Luján grew up in the rural farming community of Nambé, where his family raised chickens and sheep, milking goats and sometimes a cow or two. His family ate vegetables and fruit from the garden and their chickens’ eggs. In the winter, they relied on food they had canned. The family garden was a central part of the extended family’s survival, he said. Luján recalled being out early in the morning, before school, pulling weeds and learning from his grandparents that thinning the plants wouldn’t deprive them of sufficient stocks of food.
“We didn’t have much money,” he said. “but you didn’t grow up thinking you were poor because there was always food in the refrigerator or food in the cupboard, or better, under the floor where we kept the ground cold.”
Luján is translating those inseverable ties to New Mexico and his discernible connection to family into what he calls a “lasting infrastructure” for the Democratic Party that is locally grown. Campaigns often are staffed with people that are flown in for all over the country to a community that is the hotspot for a congressional race. Once the race is over, they leave and go home, leaving no lasting Democratic staff in place, Luján said. He has opted to go local and boasts that now 86 percent of field staff is local, and 64 percent of that is completely local.

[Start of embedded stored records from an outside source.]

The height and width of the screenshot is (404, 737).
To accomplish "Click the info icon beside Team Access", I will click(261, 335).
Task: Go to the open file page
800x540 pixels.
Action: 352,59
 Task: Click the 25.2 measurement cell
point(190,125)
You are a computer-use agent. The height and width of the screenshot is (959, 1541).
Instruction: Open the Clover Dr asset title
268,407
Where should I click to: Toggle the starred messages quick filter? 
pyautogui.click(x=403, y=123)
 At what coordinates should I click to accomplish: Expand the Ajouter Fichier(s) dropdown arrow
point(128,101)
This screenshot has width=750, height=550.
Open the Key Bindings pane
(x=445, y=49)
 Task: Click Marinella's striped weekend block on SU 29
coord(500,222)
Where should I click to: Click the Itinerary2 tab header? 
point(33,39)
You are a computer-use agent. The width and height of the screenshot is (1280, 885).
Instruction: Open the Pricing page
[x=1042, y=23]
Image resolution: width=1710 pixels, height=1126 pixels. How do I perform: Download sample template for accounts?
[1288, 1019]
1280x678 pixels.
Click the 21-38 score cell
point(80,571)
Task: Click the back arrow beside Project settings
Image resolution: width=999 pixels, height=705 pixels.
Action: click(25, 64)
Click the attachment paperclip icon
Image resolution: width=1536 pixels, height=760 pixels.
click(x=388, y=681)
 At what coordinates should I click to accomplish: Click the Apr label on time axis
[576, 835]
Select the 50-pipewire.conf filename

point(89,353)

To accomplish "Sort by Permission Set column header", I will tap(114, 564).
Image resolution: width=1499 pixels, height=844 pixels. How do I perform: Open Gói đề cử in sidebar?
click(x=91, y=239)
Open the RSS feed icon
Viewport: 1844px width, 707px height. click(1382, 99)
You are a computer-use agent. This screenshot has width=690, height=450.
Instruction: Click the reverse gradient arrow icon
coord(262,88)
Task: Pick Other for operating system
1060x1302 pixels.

“I made it an effort that we were going to recruit local people, train them to be community organizers and get them involved in local campaigns. So that way after the campaign was over, there was still infrastructure at home,” he said.
“Whether it’s a campaign or an effort to get more support for local school districts — those campaign organizers are going to be in those communities, hopefully to be running more campaigns in the future and running for office themselves.”